A pesquisa avaliou cerca de 20 pacientes. Após uma sessão com ayahuasca, os participantes eram filmados durante uma simulação de fala em público. Os resultados, publicados em um artigo na revista especializada Journal of Clinical Psychopharmacology, apontaram uma melhora significativa da autopercepção e do desempenho.

Apesar do número reduzido de voluntários, não foi fácil, admite Guimarães. "Imagina convidar alguém com medo de socializar-se para beber um alucinógeno em um laboratório."

Os efeitos da pandemia também estão na mira de cientistas. Boa notícia para pacientes com transtornos mentais associados à covid-19 e que poderão ser tratados por meio de psicoterapia assistida com psicodélicos.

O Instituto Phaneros, liderado pelo neurocientista Eduardo Schenberg, obteve autorização para seis protocolos de pesquisa com MDMA e psilocibina, que devem atender cerca de 270 pessoas a partir do começo de 2022, ao longo de dois anos.

Corrida psicodélica

Novas pesquisas estão mudando o entendimento sobre os psicodélicos.

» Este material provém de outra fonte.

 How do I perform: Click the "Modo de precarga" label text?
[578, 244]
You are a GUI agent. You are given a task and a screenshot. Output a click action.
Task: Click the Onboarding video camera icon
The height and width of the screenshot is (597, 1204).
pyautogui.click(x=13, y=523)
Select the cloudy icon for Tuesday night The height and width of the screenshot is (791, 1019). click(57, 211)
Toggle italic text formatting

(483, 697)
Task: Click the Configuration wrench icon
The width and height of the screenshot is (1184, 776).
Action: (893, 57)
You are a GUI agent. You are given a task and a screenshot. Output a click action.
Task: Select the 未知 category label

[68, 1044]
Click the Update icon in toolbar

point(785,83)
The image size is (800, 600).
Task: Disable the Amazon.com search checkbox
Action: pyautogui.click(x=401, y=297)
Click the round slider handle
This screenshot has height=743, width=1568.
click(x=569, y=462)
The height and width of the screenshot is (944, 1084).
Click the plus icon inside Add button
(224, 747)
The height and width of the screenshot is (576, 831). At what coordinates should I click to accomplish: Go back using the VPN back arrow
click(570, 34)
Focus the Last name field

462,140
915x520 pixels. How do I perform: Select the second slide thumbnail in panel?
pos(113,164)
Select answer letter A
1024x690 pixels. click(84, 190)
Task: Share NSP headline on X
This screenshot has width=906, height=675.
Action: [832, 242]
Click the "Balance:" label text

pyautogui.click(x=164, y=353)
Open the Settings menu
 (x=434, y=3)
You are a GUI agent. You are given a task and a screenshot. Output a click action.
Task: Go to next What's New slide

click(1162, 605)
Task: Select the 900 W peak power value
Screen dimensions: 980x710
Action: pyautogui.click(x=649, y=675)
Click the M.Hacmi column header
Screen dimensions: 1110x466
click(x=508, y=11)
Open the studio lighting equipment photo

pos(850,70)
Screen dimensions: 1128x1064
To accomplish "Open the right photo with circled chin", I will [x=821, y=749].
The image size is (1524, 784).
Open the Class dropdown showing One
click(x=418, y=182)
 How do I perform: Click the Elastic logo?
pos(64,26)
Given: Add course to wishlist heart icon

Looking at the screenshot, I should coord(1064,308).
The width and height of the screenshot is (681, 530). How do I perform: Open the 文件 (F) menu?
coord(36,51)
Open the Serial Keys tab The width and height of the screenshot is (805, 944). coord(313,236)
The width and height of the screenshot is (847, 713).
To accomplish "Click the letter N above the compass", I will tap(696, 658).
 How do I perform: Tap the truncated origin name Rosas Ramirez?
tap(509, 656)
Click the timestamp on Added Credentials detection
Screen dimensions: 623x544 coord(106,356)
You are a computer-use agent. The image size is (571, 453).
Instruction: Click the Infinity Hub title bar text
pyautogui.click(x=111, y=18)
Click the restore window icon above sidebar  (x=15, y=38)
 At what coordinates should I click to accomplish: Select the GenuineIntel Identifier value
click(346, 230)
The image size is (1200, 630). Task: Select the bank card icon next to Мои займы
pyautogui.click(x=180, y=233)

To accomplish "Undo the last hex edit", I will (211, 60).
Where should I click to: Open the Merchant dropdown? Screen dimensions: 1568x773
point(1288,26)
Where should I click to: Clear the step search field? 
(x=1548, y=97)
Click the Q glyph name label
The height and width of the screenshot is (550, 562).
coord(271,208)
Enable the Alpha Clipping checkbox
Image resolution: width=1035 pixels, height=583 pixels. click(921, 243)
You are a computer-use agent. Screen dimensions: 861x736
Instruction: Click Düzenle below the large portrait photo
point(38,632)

Milhares de artigos científicos nos últimos anos mostram que, se utilizados em doses corretas, não são substâncias nocivas e que podem revolucionar, principalmente, o campo da saúde mental.

Centros de pesquisas se multiplicam pelo mundo, investidores estão apostando alto no setor e há uma corrida por patentes de substâncias psicodélicas.

"Há um enorme 'boom', centenas de novas empresas chegando", afirma Bia Labate, doutora em antropologia social e diretora-executiva do Instituto Chacruna de Plantas Psicodélicas Medicinais, sediado na Califórnia (EUA). Apesar de empolgante, ela reconhece que o momento pede cautela.

"Patentes podem ser fontes legítimas de proteção de inovações, mas há também abusos, tentativas de monopolizar substâncias e técnicas", pondera a pesquisadora. "É possível que as terapias psicodélicas sejam dirigidas para uma minoria e uma elite."

Por aqui, o flerte entre mercado e pesquisas deve receber um impulso extra. Criada este ano, a Scirama, startup focada no potencial terapêutico dos psicodélicos, prevê um edital para novos estudos.

O objetivo é atuar na lacuna de desenvolvimento tecnológico em universidades, explica a diretora-executiva da startup, Clarice Pires. "Vamos estabelecer arranjos produtivos com o meio acadêmico, onde está borbulhando o conhecimento sobre o tema, e levar isso para a sociedade através de parcerias com a indústria", diz.